INFORMATION SHOWN -
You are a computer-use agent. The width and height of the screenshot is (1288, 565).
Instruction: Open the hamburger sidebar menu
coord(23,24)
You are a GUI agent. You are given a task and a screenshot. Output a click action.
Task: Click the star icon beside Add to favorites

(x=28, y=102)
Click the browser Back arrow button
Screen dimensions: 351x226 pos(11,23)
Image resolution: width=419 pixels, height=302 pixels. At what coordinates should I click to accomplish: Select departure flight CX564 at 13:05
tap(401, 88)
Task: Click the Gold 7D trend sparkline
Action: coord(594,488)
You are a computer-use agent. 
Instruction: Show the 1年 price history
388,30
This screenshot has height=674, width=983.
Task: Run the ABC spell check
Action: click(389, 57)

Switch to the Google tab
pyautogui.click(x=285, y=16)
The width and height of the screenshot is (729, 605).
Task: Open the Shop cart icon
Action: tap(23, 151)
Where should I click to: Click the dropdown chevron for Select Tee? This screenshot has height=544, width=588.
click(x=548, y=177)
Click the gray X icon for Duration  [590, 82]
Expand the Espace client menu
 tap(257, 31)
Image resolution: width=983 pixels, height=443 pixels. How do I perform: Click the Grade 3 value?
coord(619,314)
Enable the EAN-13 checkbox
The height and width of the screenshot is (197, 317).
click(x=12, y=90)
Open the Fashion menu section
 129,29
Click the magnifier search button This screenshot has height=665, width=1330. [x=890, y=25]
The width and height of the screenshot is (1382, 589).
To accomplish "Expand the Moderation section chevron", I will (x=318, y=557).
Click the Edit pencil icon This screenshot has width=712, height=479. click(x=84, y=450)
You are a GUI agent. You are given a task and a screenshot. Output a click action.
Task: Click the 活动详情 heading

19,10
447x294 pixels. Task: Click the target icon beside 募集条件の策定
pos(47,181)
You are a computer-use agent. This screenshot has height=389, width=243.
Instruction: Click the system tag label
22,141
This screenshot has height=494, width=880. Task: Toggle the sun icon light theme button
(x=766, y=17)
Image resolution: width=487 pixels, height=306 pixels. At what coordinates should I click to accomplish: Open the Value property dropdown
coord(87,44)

YOUR OBJECTIVE - The line containing "This screenshot has height=494, width=880." and each line after it through the end of the listing above must be printed exactly, with nothing added.

EXERCISE SOLUTION -
This screenshot has height=494, width=880. Task: Toggle the sun icon light theme button
(x=766, y=17)
Image resolution: width=487 pixels, height=306 pixels. At what coordinates should I click to accomplish: Open the Value property dropdown
coord(87,44)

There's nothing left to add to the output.